Main estimation function that can invoke randomization inference.

Notes

The randomization distribution is computed using plain OLS (homoskedastic standard errors) for computational efficiency. The model specification matches the main regression, including control variables if sample size conditions are met.

For the permutation method, every replication is valid since treatment group sizes are preserved. For the bootstrap method, replications that produce degenerate treatment assignment (all N_1=0 or N_1=N) are excluded from the p-value computation, and a warning is issued if the failure rate is substantial.

The theoretical failure rate for bootstrap with treatment proportion p and sample size N is approximately (1-p)^N + p^N, which can be substantial when either treatment or control groups are small.

Resampling Methods

The implementation supports two resampling methods:

Permutation (Classical Fisher Randomization Inference)

Permutes treatment labels without replacement, preserving the original number of treated and control units in each replication. This is the classical Fisher randomization approach and is generally recommended for design-based randomization inference.

Bootstrap (Resampling with Replacement)

Resamples treatment labels with replacement. May produce degenerate draws (all treated or all control) which are excluded from p-value computation. This method is the default for backward compatibility.

Parameters

firstpost_dfpd.DataFrame

Cross-sectional data for the first post-treatment period, containing one observation per unit.

y_colstr, default ‘ydot_postavg’

Column name of the transformed outcome variable.

d_colstr, default 'd_'

Column name of the binary treatment indicator.

ivarstr, default ‘ivar’

Column name of the unit identifier.

rirepsint, default 1000

Number of randomization replications. Higher values provide more precise p-values but increase computation time.

seedint or None, optional

Random seed for reproducibility.

ri_method{‘bootstrap’, ‘permutation’}, default ‘bootstrap’

Resampling method for generating the null distribution.

controlslist of str or None, optional

Control variables to include in the regression model.

Returns

dict

Dictionary containing:

  • p_value: Two-sided p-value (proportion with |ATT_perm| >= |ATT_obs|)

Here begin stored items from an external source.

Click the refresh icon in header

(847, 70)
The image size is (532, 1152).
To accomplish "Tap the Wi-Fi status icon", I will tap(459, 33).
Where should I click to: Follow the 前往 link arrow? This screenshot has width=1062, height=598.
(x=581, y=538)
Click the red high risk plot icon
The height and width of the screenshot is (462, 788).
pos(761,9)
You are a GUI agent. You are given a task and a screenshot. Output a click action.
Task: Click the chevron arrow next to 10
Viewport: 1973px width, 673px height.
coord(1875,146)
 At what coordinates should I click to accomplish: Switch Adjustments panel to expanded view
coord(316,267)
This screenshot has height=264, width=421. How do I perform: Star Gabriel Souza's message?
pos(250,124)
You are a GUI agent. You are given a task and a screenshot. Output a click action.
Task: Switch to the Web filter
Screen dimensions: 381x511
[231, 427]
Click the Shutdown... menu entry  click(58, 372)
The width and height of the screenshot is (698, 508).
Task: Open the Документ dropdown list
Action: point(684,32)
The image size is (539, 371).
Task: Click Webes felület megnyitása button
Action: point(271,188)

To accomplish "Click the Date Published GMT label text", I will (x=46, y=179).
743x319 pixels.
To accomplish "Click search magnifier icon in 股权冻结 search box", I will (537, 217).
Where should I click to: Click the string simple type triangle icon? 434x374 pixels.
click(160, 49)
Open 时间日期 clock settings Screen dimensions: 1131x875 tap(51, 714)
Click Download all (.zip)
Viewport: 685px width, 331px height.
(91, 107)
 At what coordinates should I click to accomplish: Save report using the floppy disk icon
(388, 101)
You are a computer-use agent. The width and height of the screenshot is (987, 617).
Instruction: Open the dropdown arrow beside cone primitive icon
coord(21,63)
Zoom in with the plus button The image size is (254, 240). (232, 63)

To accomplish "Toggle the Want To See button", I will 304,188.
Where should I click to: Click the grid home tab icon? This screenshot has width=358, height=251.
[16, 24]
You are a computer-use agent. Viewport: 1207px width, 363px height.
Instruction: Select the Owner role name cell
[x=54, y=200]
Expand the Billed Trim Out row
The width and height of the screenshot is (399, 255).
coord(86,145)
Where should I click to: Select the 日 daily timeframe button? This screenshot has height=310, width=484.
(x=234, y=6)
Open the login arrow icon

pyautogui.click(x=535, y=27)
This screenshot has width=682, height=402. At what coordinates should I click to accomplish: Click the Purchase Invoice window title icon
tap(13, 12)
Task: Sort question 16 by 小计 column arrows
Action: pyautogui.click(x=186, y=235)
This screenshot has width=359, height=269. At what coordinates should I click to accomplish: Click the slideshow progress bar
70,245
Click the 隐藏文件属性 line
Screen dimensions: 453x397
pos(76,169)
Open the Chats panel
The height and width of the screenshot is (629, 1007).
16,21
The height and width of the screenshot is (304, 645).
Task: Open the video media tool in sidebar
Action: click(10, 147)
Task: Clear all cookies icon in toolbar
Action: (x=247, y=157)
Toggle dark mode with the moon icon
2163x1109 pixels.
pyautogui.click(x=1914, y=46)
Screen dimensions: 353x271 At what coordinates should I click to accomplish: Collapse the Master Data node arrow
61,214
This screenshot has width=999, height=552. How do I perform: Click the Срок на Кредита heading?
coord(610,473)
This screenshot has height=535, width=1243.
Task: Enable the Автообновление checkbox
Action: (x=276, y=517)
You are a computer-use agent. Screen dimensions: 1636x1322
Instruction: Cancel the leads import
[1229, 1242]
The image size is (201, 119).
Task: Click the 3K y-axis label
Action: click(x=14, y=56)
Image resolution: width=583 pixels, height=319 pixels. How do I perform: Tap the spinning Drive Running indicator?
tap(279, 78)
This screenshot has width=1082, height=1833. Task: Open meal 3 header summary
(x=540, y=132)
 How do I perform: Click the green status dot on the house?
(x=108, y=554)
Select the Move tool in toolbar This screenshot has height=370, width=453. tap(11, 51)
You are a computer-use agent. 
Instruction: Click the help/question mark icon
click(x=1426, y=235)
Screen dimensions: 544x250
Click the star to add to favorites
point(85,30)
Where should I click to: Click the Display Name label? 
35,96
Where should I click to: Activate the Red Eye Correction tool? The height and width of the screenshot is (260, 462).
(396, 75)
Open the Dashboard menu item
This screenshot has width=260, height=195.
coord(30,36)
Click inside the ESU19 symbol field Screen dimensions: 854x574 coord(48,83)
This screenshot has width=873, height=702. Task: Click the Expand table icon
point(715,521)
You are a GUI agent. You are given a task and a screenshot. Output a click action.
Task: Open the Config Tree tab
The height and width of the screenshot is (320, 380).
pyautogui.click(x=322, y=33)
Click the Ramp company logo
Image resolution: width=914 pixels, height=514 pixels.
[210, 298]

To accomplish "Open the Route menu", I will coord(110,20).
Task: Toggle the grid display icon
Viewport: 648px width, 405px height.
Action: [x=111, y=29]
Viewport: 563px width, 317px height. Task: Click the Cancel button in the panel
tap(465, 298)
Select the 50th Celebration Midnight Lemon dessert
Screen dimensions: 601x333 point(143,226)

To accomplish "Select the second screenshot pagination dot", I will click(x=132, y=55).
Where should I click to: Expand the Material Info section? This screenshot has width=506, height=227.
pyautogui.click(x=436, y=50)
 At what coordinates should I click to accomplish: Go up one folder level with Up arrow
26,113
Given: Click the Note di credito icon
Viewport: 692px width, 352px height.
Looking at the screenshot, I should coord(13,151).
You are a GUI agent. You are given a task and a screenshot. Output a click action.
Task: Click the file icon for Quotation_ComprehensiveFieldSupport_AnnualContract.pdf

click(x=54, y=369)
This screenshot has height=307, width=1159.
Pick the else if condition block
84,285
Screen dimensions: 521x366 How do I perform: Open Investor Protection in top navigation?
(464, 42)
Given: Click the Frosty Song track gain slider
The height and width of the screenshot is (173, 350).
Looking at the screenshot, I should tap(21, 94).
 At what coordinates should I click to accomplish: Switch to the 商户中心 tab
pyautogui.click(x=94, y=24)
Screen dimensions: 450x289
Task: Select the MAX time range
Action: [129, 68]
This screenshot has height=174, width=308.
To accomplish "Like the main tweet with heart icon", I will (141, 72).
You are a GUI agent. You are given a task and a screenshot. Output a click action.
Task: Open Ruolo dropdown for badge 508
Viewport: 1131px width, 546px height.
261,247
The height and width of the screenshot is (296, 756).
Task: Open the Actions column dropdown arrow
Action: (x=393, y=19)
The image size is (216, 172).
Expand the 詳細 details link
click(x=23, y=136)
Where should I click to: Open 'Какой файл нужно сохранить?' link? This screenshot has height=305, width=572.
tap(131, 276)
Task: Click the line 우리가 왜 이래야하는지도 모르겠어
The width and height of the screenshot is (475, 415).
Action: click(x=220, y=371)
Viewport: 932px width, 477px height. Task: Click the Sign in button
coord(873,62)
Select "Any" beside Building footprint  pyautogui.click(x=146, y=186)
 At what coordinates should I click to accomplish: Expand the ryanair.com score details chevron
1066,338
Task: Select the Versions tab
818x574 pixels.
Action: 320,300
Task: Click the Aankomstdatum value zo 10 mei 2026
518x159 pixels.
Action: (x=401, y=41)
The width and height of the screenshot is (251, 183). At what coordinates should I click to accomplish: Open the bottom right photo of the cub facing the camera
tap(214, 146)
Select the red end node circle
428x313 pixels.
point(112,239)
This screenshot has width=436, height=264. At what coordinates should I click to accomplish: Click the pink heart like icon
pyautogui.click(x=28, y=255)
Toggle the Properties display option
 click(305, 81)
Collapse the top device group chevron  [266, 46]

  • ri_method: Resampling method used

  • ri_reps: Total replications requested

  • ri_valid: Number of valid replications

  • ri_failed: Number of failed replications

  • ri_failure_rate: Proportion of failed replications

Example Usage

from lwdid import lwdid

# Estimation with randomization inference
results = lwdid(
    data,
    y='outcome',
    d='treated',
    ivar='unit',
    tvar='year',
    post='post',
    rolling='detrend',
    ri=True,
    rireps=1000,
    ri_method='permutation',
    seed=42
)

# Access RI results
print(f"RI p-value: {results.ri_pvalue:.4f}")
print(f"Method: {results.ri_method}")
print(f"Valid replications: {results.ri_valid}/{results.rireps}")

Methodological Notes

Randomization inference tests the sharp null hypothesis that all unit-level treatment effects are exactly zero. Under this null, treatment assignment is uninformative about potential outcomes, and permuting treatment labels generates the null distribution of the test statistic.

Advantages

  • Does not rely on normality or homoskedasticity assumptions

  • Naturally accommodates heteroskedasticity and non-normality

  • Provides exact p-values under the randomization model

Limitations

  • Computationally intensive for large numbers of replications

  • Tests only the sharp null hypothesis (zero effect for all units)

  • Bootstrap method may have high failure rates with extreme treatment proportions

See Also

lwdid.lwdid() : Main estimation function with ri=True option. Methodological Notes : Theoretical foundations.